Texas court tackles consequential vs. direct damage in energy firms’ insurance spat
A key issue raised had to do with whether damages were consequential or direct — something not well defined in Texas caselaw.
A Houston appeals court remanded a case for reconsideration of damages involving a dispute over insurance coverage that arose from a workplace death.
A key issue raised had to do with refereeing claims over whether damages were consequential or direct—something the Fourteenth District Court of Appeals recognized in its opinion is not well defined in Texas caselaw.

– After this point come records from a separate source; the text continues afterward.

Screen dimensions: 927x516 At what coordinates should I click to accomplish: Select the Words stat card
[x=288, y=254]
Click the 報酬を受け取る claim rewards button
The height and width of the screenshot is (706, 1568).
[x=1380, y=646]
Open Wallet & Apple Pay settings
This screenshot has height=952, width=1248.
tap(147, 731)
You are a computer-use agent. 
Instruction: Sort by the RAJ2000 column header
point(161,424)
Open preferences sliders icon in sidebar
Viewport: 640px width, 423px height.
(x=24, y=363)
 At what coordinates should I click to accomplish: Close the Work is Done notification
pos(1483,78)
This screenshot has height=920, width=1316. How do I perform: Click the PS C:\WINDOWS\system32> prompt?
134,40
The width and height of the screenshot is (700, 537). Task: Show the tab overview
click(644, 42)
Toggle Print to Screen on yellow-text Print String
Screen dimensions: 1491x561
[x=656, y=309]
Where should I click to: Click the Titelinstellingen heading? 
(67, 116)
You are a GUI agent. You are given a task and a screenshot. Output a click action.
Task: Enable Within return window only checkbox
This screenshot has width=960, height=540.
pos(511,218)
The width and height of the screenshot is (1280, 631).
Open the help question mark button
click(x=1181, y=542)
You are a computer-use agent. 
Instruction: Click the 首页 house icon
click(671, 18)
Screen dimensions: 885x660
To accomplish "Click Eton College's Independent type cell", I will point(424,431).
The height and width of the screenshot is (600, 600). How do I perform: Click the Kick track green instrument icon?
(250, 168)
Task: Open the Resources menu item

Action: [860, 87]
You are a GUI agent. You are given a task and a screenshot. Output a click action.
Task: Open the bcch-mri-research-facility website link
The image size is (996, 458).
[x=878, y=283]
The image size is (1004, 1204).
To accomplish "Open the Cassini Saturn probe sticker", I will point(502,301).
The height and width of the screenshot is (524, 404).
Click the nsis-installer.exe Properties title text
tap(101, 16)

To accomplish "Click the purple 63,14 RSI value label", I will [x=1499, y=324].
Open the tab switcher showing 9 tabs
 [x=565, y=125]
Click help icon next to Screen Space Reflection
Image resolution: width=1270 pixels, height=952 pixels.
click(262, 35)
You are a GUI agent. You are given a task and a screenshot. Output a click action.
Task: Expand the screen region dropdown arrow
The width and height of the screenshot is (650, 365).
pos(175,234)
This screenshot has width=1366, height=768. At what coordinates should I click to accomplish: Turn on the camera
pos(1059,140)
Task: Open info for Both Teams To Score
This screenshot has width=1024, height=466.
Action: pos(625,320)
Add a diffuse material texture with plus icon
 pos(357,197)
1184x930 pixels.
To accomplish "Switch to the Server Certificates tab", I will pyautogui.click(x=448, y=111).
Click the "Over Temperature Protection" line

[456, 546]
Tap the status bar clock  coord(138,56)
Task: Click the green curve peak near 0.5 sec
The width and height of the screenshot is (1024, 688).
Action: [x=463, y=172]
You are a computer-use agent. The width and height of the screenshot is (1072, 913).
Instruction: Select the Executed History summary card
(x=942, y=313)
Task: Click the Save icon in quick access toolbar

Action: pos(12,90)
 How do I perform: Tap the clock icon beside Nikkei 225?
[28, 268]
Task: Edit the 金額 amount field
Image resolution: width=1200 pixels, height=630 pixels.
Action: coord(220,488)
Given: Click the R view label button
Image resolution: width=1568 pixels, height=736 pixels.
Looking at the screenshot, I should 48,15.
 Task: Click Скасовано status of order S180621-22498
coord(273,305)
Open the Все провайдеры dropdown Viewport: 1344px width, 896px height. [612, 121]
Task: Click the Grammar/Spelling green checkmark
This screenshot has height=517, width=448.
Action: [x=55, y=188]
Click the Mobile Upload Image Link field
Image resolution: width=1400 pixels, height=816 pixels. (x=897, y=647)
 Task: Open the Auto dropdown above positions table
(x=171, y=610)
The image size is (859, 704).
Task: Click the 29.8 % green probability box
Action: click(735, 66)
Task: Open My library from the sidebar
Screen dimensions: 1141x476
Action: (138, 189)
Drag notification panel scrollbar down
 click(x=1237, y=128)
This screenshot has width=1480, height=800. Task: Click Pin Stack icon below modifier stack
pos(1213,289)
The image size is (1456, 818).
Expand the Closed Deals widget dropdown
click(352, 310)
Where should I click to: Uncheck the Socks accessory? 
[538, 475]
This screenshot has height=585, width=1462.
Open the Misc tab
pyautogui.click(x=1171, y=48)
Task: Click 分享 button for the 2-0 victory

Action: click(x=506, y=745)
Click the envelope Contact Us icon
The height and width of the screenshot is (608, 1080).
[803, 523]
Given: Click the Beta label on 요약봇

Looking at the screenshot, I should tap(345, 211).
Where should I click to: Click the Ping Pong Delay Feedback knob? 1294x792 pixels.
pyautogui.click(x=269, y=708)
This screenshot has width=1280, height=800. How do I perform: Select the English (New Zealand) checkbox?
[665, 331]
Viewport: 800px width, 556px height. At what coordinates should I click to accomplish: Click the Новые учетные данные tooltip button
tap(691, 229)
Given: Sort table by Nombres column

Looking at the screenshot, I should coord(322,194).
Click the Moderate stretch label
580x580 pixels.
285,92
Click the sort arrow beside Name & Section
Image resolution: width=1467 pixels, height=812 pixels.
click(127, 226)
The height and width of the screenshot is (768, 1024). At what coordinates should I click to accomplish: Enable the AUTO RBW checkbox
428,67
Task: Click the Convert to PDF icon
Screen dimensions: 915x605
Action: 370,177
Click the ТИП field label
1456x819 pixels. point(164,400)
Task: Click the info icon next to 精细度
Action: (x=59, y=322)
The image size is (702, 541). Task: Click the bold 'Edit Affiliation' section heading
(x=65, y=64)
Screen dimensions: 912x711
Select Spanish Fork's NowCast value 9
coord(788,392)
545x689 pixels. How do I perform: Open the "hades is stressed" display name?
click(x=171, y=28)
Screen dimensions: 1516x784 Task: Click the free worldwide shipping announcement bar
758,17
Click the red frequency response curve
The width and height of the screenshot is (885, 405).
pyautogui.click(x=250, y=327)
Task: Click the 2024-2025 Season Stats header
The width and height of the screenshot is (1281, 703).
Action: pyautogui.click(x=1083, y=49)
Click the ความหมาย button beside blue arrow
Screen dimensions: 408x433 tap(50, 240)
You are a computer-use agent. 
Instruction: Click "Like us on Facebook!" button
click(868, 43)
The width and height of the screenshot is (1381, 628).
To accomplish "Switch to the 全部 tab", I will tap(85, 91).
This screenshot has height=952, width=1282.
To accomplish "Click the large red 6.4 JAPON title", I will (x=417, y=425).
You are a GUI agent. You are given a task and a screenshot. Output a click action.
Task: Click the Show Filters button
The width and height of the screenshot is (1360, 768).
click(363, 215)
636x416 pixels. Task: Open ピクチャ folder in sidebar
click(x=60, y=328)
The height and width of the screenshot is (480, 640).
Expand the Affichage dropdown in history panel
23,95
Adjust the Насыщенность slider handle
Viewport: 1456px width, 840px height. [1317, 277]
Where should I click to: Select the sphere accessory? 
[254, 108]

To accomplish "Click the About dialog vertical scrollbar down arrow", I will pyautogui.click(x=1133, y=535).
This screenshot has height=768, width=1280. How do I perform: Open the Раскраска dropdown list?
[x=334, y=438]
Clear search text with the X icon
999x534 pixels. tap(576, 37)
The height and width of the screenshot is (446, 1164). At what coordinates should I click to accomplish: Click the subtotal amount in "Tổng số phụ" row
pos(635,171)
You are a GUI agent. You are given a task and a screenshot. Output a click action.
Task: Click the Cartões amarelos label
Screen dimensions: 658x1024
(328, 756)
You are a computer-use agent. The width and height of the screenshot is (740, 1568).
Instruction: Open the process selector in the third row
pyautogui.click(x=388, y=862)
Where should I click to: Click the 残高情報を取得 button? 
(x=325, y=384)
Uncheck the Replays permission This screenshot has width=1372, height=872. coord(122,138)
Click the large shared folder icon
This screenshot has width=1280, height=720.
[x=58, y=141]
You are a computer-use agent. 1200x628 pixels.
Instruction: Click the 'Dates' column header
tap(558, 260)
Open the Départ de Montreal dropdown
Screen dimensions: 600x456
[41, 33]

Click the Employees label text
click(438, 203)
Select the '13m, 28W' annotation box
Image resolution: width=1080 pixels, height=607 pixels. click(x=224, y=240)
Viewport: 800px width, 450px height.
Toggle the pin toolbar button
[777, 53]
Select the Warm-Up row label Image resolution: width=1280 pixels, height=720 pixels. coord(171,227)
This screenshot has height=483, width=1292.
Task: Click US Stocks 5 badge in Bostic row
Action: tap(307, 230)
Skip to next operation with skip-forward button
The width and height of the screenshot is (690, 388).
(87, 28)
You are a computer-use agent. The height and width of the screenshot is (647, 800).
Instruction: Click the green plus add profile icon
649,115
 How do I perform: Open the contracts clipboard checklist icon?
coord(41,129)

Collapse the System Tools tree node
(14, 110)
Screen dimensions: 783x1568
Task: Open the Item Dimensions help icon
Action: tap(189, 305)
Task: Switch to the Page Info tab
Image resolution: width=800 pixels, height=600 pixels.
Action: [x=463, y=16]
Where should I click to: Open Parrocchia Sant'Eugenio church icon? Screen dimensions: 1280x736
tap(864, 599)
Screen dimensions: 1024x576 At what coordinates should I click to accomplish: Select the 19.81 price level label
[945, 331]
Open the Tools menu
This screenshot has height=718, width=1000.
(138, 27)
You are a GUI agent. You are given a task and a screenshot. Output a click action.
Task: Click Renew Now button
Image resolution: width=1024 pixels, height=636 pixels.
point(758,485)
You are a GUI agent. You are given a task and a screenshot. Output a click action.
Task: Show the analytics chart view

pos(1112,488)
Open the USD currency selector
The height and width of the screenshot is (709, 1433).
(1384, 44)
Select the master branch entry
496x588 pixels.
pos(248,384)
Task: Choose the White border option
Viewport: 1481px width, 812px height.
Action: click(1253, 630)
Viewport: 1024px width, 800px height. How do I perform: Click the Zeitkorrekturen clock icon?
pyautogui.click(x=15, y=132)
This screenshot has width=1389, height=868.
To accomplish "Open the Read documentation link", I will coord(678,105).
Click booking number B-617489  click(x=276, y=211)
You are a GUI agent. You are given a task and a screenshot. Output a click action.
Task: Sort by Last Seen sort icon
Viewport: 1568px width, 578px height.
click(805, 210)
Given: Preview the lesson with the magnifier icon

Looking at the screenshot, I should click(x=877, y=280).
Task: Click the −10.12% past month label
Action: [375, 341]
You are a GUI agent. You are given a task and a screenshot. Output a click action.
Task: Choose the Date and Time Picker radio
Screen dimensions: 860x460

In Total Petrochemicals & Refining USA v. Kinder Morgan Petcoke, the plaintiff sued Kinder Morgan after both companies settled a wrongful death claim with the family of Gary Counts, a Kinder Morgan employee killed in 2015 at a Total refinery.
Total and its insurer claimed Kinder Morgan breached its contractual promise to insure Total and its employees. Had Total been covered, that policy would have paid part of its legal defense and settlement costs, Total alleged.
The trial court resolved all claims on summary judgment, granting Total some relief. It rendered a judgment of $1 million for Total and its insurer.
All parties appealed.
Kinder Morgan’s appeal included a request for reversal on the basis that the damages were consequential, which if so would reduce its liability.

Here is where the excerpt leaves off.